Step 1: The night before you make the soup - sort through the dry beans to make sure there are no rocks or debris. Place in a large bowl and cover the beans with at least 2 inches of cool water above the beans. Allow to soak 8 hours or over night.
Step 2: Day of the soup making- Wash all the vegetables. Peel the carrots. Take the skin off the onions. Dice the carrots, celery, and onions. Mince the garlic. Set aside. Drain the water off the navy beans and rinse them.
Step 3: Slice the smoked sausage into medallions. Put a large heavy pot on medium heat. Add the olive oil. Once the oil is heated, add the sausage and brown for 5 minutes. Add in the diced carrots, onions, celery, and garlic. Saute for an additional 5 minutes. Be sure to scrape up any delicious brown bits from the bottom of the pan!
Step 4: Add water, navy beans, bay leaf, thyme, rosemary, and the chicken base to the pot and mix together. Add the lid to the pot and turn to high heat until the soup comes to a full boil.

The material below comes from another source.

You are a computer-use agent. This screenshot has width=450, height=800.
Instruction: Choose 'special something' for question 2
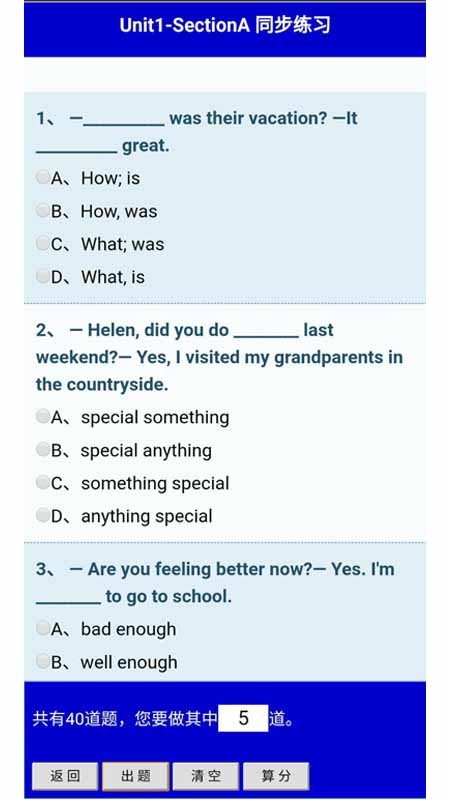[43, 417]
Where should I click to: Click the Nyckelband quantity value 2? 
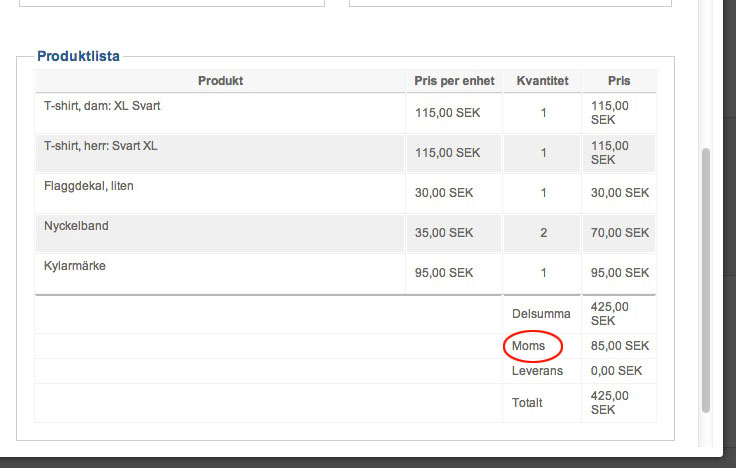543,233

Step 5: Once the soup reaches a full boil, turn the heat down to medium low and simmer for 2 hours, keeping the lid on.
Step 6: After 2 hours, mash some of the beans in the pot to help thicken the soup - you can use a potato masher or a wooden spoon against the side of the pot. Turn off the heat. Add in the heavy cream and spinach - the spinach will wilt down quickly. Stir and add in salt and vinegar. Serve hot and delicious!